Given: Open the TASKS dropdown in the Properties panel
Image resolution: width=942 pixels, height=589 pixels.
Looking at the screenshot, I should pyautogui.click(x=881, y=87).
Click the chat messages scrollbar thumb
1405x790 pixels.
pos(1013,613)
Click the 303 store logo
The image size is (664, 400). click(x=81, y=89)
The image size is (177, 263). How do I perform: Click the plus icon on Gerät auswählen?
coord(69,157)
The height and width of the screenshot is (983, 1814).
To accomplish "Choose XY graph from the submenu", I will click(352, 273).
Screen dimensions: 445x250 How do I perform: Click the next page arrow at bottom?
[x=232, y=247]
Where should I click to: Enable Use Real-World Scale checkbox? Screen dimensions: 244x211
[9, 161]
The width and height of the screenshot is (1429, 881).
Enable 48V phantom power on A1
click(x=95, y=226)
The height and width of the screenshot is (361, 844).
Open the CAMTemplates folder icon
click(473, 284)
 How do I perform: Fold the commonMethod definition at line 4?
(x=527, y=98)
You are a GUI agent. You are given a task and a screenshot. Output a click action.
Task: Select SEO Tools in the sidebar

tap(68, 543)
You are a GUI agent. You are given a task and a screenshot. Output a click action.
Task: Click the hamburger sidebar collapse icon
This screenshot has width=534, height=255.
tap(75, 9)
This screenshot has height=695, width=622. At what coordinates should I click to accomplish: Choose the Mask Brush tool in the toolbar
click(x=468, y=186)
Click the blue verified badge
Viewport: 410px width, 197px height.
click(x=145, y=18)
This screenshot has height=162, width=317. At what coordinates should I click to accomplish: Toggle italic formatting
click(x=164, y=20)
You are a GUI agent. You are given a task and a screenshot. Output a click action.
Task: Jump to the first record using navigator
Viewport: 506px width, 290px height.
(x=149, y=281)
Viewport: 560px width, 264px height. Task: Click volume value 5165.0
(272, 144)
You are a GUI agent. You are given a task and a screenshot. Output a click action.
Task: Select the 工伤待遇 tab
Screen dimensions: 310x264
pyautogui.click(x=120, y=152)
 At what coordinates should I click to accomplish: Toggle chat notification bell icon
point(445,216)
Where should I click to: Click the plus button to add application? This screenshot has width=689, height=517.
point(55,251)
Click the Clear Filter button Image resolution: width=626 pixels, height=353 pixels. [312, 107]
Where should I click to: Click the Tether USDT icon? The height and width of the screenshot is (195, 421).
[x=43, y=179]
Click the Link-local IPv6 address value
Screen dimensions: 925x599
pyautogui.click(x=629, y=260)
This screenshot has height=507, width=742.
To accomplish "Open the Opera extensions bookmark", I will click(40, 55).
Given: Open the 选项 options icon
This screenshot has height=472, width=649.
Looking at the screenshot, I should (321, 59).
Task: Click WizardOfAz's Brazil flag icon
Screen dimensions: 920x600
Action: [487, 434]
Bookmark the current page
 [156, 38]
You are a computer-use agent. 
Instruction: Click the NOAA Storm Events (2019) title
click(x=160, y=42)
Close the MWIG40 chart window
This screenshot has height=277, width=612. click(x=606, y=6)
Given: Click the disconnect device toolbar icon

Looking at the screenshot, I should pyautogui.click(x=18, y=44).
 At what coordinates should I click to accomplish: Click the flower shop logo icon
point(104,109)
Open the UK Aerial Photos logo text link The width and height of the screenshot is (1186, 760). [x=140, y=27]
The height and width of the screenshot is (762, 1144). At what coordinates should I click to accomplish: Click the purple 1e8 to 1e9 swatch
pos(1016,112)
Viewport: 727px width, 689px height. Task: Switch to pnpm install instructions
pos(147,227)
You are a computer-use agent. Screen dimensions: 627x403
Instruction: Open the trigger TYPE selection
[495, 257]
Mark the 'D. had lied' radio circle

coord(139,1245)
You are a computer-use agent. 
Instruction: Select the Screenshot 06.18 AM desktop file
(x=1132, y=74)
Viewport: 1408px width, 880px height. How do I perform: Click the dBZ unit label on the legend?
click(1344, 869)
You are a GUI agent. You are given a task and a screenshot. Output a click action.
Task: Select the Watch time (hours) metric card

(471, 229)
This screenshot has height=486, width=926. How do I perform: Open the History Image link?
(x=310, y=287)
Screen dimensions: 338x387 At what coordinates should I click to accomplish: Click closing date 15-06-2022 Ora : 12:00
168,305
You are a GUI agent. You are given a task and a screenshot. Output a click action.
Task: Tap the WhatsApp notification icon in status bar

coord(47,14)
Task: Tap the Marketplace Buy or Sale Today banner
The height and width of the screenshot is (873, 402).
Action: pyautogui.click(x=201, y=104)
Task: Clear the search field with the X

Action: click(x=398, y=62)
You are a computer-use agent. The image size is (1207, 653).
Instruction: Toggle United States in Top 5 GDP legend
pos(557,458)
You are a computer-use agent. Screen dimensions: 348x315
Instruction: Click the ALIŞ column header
+ + +
What you will do: Put each nonblank line of the listing above into a Markdown table with two columns, Row and Line. Number the rows in order.

Written response:
| Row | Line |
|---|---|
| 1 | Given: Open the TASKS dropdown in the Properties panel |
| 2 | Image resolution: width=942 pixels, height=589 pixels. |
| 3 | Looking at the screenshot, I should pyautogui.click(x=881, y=87). |
| 4 | Click the chat messages scrollbar thumb |
| 5 | 1405x790 pixels. |
| 6 | pos(1013,613) |
| 7 | Click the 303 store logo |
| 8 | The image size is (664, 400). click(x=81, y=89) |
| 9 | The image size is (177, 263). How do I perform: Click the plus icon on Gerät auswählen? |
| 10 | coord(69,157) |
| 11 | The height and width of the screenshot is (983, 1814). |
| 12 | To accomplish "Choose XY graph from the submenu", I will click(352, 273). |
| 13 | Screen dimensions: 445x250 How do I perform: Click the next page arrow at bottom? |
| 14 | [x=232, y=247] |
| 15 | Where should I click to: Enable Use Real-World Scale checkbox? Screen dimensions: 244x211 |
| 16 | [9, 161] |
| 17 | The width and height of the screenshot is (1429, 881). |
| 18 | Enable 48V phantom power on A1 |
| 19 | click(x=95, y=226) |
| 20 | The height and width of the screenshot is (361, 844). |
| 21 | Open the CAMTemplates folder icon |
| 22 | click(473, 284) |
| 23 |  How do I perform: Fold the commonMethod definition at line 4? |
| 24 | (x=527, y=98) |
| 25 | You are a GUI agent. You are given a task and a screenshot. Output a click action. |
| 26 | Task: Select SEO Tools in the sidebar |
| 27 | tap(68, 543) |
| 28 | You are a GUI agent. You are given a task and a screenshot. Output a click action. |
| 29 | Task: Click the hamburger sidebar collapse icon |
| 30 | This screenshot has width=534, height=255. |
| 31 | tap(75, 9) |
| 32 | This screenshot has height=695, width=622. At what coordinates should I click to accomplish: Choose the Mask Brush tool in the toolbar |
| 33 | click(x=468, y=186) |
| 34 | Click the blue verified badge |
| 35 | Viewport: 410px width, 197px height. |
| 36 | click(x=145, y=18) |
| 37 | This screenshot has height=162, width=317. At what coordinates should I click to accomplish: Toggle italic formatting |
| 38 | click(x=164, y=20) |
| 39 | You are a GUI agent. You are given a task and a screenshot. Output a click action. |
| 40 | Task: Jump to the first record using navigator |
| 41 | Viewport: 506px width, 290px height. |
| 42 | (x=149, y=281) |
| 43 | Viewport: 560px width, 264px height. Task: Click volume value 5165.0 |
| 44 | (272, 144) |
| 45 | You are a GUI agent. You are given a task and a screenshot. Output a click action. |
| 46 | Task: Select the 工伤待遇 tab |
| 47 | Screen dimensions: 310x264 |
| 48 | pyautogui.click(x=120, y=152) |
| 49 |  At what coordinates should I click to accomplish: Toggle chat notification bell icon |
| 50 | point(445,216) |
| 51 | Where should I click to: Click the plus button to add application? This screenshot has width=689, height=517. |
| 52 | point(55,251) |
| 53 | Click the Clear Filter button Image resolution: width=626 pixels, height=353 pixels. [312, 107] |
| 54 | Where should I click to: Click the Tether USDT icon? The height and width of the screenshot is (195, 421). |
| 55 | [x=43, y=179] |
| 56 | Click the Link-local IPv6 address value |
| 57 | Screen dimensions: 925x599 |
| 58 | pyautogui.click(x=629, y=260) |
| 59 | This screenshot has height=507, width=742. |
| 60 | To accomplish "Open the Opera extensions bookmark", I will click(40, 55). |
| 61 | Given: Open the 选项 options icon |
| 62 | This screenshot has height=472, width=649. |
| 63 | Looking at the screenshot, I should (321, 59). |
| 64 | Task: Click WizardOfAz's Brazil flag icon |
| 65 | Screen dimensions: 920x600 |
| 66 | Action: [487, 434] |
| 67 | Bookmark the current page |
| 68 |  [156, 38] |
| 69 | You are a computer-use agent.  |
| 70 | Instruction: Click the NOAA Storm Events (2019) title |
| 71 | click(x=160, y=42) |
| 72 | Close the MWIG40 chart window |
| 73 | This screenshot has height=277, width=612. click(x=606, y=6) |
| 74 | Given: Click the disconnect device toolbar icon |
| 75 | Looking at the screenshot, I should pyautogui.click(x=18, y=44). |
| 76 |  At what coordinates should I click to accomplish: Click the flower shop logo icon |
| 77 | point(104,109) |
| 78 | Open the UK Aerial Photos logo text link The width and height of the screenshot is (1186, 760). [x=140, y=27] |
| 79 | The height and width of the screenshot is (762, 1144). At what coordinates should I click to accomplish: Click the purple 1e8 to 1e9 swatch |
| 80 | pos(1016,112) |
| 81 | Viewport: 727px width, 689px height. Task: Switch to pnpm install instructions |
| 82 | pos(147,227) |
| 83 | You are a computer-use agent. Screen dimensions: 627x403 |
| 84 | Instruction: Open the trigger TYPE selection |
| 85 | [495, 257] |
| 86 | Mark the 'D. had lied' radio circle |
| 87 | coord(139,1245) |
| 88 | You are a computer-use agent.  |
| 89 | Instruction: Select the Screenshot 06.18 AM desktop file |
| 90 | (x=1132, y=74) |
| 91 | Viewport: 1408px width, 880px height. How do I perform: Click the dBZ unit label on the legend? |
| 92 | click(1344, 869) |
| 93 | You are a GUI agent. You are given a task and a screenshot. Output a click action. |
| 94 | Task: Select the Watch time (hours) metric card |
| 95 | (471, 229) |
| 96 | This screenshot has height=486, width=926. How do I perform: Open the History Image link? |
| 97 | (x=310, y=287) |
| 98 | Screen dimensions: 338x387 At what coordinates should I click to accomplish: Click closing date 15-06-2022 Ora : 12:00 |
| 99 | 168,305 |
| 100 | You are a GUI agent. You are given a task and a screenshot. Output a click action. |
| 101 | Task: Tap the WhatsApp notification icon in status bar |
| 102 | coord(47,14) |
| 103 | Task: Tap the Marketplace Buy or Sale Today banner |
| 104 | The height and width of the screenshot is (873, 402). |
| 105 | Action: pyautogui.click(x=201, y=104) |
| 106 | Task: Clear the search field with the X |
| 107 | Action: click(x=398, y=62) |
| 108 | You are a computer-use agent. The image size is (1207, 653). |
| 109 | Instruction: Toggle United States in Top 5 GDP legend |
| 110 | pos(557,458) |
| 111 | You are a computer-use agent. Screen dimensions: 348x315 |
| 112 | Instruction: Click the ALIŞ column header |